Сзади послышались восхищенные вздохи Ивонны и Лины. Они завороженно озирались по сторонам. В довершение завалились три друга во главе с Борисом. Я почувствовала, что Борис изо всех сил старался казаться спокойным.
Он нарочито медленно проследовал к соседнему со мной креслу, протянул руку и сжал мою ладонь, посмотрел на Тарена, перевел взгляд обратно на меня. Другой рукой он достал из кармана бархатную коробочку и протянул мне.
— Малыш, — в его интонации промелькнули виноватые нотки, — ты не заметила мой подарок?
— Я уже посадила розы, — натянуто улыбнулась я, — спасибо.
Мне было неловко. Я, действительно, забыла про эту коробочку.

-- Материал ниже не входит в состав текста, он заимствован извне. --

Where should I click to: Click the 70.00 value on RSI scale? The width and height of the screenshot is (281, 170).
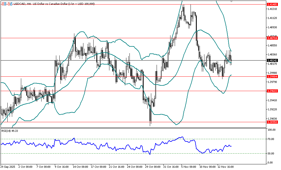(271, 139)
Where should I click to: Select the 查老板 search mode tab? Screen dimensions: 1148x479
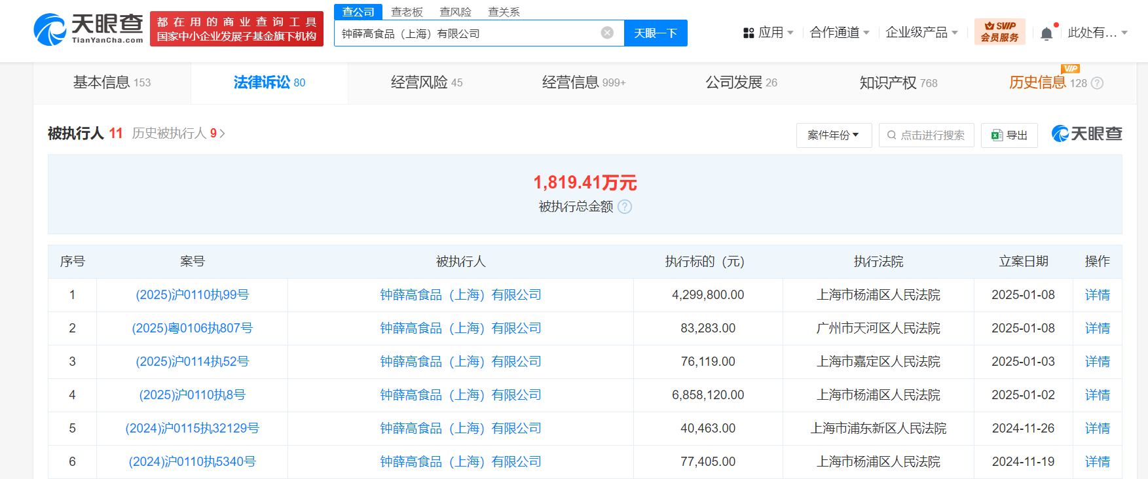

— О, ты опять за свое, — проронил Борис, потом спохватился и сменил тон: — Всем девушкам нравятся розы, но еще больше им нравятся бриллианты! — просиял Борис, раскрывая коробочку.
На подушечке был комплект сережек, в точности подходящий к обручальному кольцу: два огромных камня, немногим уступающие размерами бриллианту на кольце.
Я вспомнила примерные подсчеты стоимости кольца Мирой и мне стало нехорошо.
— Борис, надеюсь их можно вернуть, — сглотнула я.
Вокруг нас столпились друзья. Ближе всех стояла Мира. Она подхватила коробочку и поднесла повыше к глазам, с замиранием взирая на ювелирные изделия.
— Ты заслужила! — воскликнул Борис, — По результатам последнего обследования мне выписали двойную премию.
Он снова взял меня за руку и поглаживал ее подушечкой большого пальца.
— И подвергли дальнейшим издевательствам твой энергетический фон, — перебил его Тарен.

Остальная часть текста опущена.